Sandy...I emailed you. I don't know how I can face Jerry when he is up in Chicago this next time. I think Jordan is gonna get squeezed to death by Jerry.

My Heart is with you guys.


----------



## Buffy & Abby's Mom (Nov 27, 2005)

I'm SO sorry for your loss. My heart is breaking for you. I'm glad you were able to comfort him til the last though.


----------



## sashac (Mar 13, 2006)

Sandra I am soo sorry to hear this awful news - I cannot believe it, it really can't be true. At least you were there for him, when he most needed you. He went to the Bridge knowing he was safe and with his mom holding him. He will have that with him while he waits for you. I am really sorry.


----------



## moverking (Feb 26, 2007)

Saying sorry just doesn't seem enough.....your love for Buck was immense and I'm sure he felt every drop of it. Our shoulders are here for you.
Sending warm hugs.


----------



## RickGibbs (Dec 16, 2005)

Sandra....I'm so sorry to hear this... My thoughts are also with you...


----------



## desilu (Nov 2, 2006)

I'm so sorry for your loss. I know a piece of your heart went with him to the Bridge.
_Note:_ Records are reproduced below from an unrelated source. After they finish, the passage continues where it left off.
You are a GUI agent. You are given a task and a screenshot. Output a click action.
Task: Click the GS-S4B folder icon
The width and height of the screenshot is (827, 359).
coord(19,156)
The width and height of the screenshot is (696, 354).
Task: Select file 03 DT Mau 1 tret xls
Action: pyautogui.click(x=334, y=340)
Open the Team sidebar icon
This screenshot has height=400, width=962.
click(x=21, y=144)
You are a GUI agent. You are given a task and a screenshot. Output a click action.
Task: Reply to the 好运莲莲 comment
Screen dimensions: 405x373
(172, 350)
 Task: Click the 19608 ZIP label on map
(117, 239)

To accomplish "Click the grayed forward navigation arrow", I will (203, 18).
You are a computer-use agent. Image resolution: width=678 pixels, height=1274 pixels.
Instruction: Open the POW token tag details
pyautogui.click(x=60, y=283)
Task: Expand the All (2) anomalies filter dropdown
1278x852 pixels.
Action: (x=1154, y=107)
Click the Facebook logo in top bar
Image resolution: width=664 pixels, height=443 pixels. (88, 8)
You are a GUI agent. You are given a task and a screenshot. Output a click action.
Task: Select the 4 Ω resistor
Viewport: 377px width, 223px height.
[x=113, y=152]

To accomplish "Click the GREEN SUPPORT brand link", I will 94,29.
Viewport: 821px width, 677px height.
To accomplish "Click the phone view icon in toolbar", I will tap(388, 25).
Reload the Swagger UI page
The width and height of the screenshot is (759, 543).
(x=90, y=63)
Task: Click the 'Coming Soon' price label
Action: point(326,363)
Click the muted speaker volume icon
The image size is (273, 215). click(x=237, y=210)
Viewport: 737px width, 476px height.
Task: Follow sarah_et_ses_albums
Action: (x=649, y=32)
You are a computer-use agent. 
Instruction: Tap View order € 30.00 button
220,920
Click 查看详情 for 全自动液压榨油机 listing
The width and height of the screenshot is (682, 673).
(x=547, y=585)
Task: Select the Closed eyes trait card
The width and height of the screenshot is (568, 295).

I'm holding you in my thoughts and prayers during this difficult time.


----------



## davebeech (Feb 11, 2006)

so sad to hear your news about Buck, my thoughts are with you.


----------



## 3 goldens (Sep 30, 2005)

I want to thank all of you. It means so much to have your thoughts and prayers. I dread having to tell my husband. He loved Buck so much and Buck adored him. I would say "Daddy is coming home" and he was all perked ears, dark shining eyes watching the front door. When Jerry was home off the road they would naps together and jerry walked him every day just to have "men time". he would also sneak treats to Buck. 

He isn't suppose to call me until tomorrow so I have a little time and he has a few more hours of not knowing his buddy is gone.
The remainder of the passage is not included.